Un tel changement a des répercussions sur l’ensemble des interrelations familiales puisqu’en se voulant et se rendant plus disponible à la personne âgée l’aidant l’est moins facilement aux autres, par définition.

Il nous semble important de préciser avant d’aller plus loin que nous distinguons nettement la notion de construction du monde de celle de parentification, d’ailleurs celle-ci fera l’objet d’un chapitre dans ce travail (7.3.). Tenir compte d’un parent au point de ne rien faire sans avoir supputé les conséquences de son acte dans sa relation à lui, quand on est « adulte », n’est pas synonyme de se vivre comme étant le parent de son aîné, même si on se sent bien évidement responsable de lui. Ainsi, l’avis d’un parent, ou des deux, peut être pris en compte par certains enfants tout au long de leur existence. Une fois l’avis obtenu, de nombreux autres facteurs être pris en compte par l’enfant au moment de sa décision. Nous ne sommes pas sans savoir l’existence de relations où toutes les décisions des enfants sont inféodées à l’avis parental mais nous ne développerons pas ce sujet.

En revanche, notre expérience clinique nous a appris qu’à partir d’un moment donné, l’enfant ou le conjoint de l’Alzheimérien intègre ce nouvel élément, qu’est la maladie de son parent, et celui-ci obère alors toutes les décisions que prendra l’aidant.

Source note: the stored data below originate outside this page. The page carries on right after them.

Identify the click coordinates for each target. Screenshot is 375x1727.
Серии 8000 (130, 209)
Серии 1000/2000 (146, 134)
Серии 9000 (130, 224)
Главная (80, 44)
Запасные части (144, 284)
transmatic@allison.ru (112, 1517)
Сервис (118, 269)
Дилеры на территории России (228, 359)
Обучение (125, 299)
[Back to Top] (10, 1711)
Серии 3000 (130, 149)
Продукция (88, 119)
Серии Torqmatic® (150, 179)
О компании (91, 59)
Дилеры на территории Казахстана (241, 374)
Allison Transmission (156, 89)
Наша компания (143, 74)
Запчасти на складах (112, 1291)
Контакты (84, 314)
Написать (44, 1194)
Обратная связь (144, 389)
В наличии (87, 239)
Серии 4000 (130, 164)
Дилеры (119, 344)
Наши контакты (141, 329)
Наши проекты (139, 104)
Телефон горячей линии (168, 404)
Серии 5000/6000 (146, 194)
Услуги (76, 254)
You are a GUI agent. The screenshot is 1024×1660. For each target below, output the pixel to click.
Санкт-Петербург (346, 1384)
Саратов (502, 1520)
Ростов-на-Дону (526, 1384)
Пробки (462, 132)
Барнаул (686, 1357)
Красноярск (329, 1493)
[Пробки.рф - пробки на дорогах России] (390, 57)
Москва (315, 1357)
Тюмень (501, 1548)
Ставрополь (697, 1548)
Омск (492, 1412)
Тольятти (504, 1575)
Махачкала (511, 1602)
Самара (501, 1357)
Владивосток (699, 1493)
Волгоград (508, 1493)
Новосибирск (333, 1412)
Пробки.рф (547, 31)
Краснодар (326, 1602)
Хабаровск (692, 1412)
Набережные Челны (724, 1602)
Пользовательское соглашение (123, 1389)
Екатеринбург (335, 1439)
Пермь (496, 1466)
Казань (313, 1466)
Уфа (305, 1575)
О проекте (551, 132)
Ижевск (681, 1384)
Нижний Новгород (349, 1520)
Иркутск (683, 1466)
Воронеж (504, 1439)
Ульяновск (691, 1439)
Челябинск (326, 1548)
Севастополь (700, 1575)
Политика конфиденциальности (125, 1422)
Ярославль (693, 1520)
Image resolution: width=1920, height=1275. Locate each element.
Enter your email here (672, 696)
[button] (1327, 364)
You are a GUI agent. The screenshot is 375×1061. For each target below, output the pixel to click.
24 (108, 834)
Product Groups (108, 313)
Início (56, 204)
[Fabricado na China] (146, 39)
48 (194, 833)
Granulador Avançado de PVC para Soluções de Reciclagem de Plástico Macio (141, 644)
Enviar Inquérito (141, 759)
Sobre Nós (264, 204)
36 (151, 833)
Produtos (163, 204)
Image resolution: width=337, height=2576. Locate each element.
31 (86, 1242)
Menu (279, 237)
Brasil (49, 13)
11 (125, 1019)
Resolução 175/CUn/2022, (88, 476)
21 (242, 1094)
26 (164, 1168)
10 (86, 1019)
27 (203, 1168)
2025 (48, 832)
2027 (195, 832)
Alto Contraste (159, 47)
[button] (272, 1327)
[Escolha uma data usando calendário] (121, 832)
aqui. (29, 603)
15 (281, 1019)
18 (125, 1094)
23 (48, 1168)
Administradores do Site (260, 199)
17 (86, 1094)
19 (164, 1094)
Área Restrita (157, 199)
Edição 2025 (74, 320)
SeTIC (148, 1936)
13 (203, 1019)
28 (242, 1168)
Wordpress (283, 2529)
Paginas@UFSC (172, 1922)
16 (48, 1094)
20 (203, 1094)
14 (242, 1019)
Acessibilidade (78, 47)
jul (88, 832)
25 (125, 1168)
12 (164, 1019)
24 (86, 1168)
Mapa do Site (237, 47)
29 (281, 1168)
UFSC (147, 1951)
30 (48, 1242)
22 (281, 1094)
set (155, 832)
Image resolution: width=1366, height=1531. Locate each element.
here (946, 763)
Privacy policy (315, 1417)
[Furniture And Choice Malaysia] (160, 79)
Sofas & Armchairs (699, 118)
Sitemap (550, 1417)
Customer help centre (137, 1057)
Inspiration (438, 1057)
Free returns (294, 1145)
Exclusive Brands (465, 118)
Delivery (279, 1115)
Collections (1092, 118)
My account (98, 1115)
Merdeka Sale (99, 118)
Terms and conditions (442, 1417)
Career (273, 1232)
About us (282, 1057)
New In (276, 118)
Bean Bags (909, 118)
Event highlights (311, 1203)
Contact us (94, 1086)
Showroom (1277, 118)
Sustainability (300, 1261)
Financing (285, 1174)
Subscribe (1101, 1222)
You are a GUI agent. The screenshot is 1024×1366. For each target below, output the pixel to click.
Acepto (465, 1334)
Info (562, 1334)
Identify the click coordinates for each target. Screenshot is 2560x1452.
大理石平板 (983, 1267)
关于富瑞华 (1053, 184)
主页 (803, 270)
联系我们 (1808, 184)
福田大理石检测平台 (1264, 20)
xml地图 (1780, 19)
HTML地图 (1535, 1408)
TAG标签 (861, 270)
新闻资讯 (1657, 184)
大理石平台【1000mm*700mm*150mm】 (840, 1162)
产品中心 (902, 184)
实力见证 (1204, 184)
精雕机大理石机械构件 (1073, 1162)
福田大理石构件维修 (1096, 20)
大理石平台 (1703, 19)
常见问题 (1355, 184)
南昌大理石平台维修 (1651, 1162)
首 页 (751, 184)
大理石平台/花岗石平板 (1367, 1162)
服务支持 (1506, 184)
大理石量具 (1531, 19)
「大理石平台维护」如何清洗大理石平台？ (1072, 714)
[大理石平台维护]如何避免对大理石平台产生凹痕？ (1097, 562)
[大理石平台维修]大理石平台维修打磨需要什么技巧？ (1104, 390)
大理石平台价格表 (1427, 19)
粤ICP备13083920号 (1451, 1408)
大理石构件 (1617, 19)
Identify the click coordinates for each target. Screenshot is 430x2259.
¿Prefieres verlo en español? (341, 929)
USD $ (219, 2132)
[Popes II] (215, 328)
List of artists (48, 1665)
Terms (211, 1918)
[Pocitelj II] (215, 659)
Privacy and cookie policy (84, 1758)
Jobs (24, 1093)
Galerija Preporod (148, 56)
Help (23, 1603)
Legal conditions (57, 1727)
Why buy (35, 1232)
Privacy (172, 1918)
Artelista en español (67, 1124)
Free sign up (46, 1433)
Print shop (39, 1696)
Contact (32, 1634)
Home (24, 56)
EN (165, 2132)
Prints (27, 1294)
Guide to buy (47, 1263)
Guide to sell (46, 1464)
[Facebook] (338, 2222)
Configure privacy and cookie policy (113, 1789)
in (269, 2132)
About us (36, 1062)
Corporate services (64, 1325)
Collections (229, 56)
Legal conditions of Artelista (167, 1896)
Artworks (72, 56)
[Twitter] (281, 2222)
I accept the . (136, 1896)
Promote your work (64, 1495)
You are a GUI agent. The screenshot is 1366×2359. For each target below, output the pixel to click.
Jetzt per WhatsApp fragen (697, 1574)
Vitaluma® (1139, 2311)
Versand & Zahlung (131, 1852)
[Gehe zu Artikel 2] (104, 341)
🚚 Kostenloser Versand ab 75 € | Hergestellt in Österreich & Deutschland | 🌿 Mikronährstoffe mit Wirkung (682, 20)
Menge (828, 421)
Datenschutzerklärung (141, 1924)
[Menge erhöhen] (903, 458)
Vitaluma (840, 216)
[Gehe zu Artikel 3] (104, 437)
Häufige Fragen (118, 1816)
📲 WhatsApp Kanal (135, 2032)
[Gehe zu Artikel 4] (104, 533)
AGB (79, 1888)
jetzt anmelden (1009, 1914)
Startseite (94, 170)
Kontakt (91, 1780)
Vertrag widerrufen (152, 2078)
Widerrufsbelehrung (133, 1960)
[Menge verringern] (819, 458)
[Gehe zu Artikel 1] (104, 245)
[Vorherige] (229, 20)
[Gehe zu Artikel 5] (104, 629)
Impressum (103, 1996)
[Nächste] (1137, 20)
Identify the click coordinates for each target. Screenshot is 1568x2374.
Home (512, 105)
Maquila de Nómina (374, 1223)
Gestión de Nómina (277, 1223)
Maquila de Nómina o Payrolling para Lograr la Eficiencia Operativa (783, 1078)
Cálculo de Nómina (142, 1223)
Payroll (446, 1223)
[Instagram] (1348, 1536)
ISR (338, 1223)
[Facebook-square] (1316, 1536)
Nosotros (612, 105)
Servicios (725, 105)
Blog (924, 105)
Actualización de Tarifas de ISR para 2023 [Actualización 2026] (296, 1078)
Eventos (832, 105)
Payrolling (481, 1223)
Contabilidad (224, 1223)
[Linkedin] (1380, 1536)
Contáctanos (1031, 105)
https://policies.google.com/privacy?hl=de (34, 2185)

La prise en compte de ce nouvel élément par l’aidant se perçoit aisément quand nous interrogeons son souci à l’endroit de la personne âgée lors de chacune de ses décisions. Alors que certains aidants continuent de vaquer à leurs occupations sans se soucier de leur parent, bien que le sachant malade, d’autres ne peuvent envisager une quelconque initiative ou décision sans avoir tenté de mesurer son impact éventuel pour la personne âgée.

Même si nous savons, comme nous venons de le dire, qu’il est des sujets qui ne peuvent, tout au long de leur existence, prendre la moindre décision sans avoir reçu l’aval de leur parent, ce n’est pas pour autant que pour ceux-ci le changement de leur construction du monde ne soit pas opérant, au contraire. Si le souci de l’avis de leur aîné n’est pas un changement pour eux, le fait de ne plus pouvoir se référer à l’avis parental est un événement qui va bouleverser leur façon habituelle de construire le monde.

Notes
90.

Von Foerster, H., « La construction d’une réalité », 1981.

91.

Watzlawick, P., « La réalité de la réalité », 1978.

*.

« Dilemme des prisonniers » : Un magistrat tient deux hommes pour suspects d’un vol à main armée. Les preuves manquent pour porter l’affaire devant les tribunaux ; il fait donc convoquer les deux hommes. Il leur dit avoir besoin d’aveux pour les faire inculper ; sans quoi, il peut seulement les poursuivre pour détention illégale d’armes à feu, délit leur faisant encourir une peine de six mois de prison. S’ils avouent tous les deux, il leur promet la sentence minimale pour vol à main armée, soit deux ans. Mais, si un seul avoue, il sera considéré comme témoin officiel et relaxé, tandis que l’autre prendra vingt ans, le maximum. Puis, sans leur donner l’occasion d’élaborer une décision commune, il les fait enfermer dans des cellules séparées, d’où ils ne peuvent communiquer.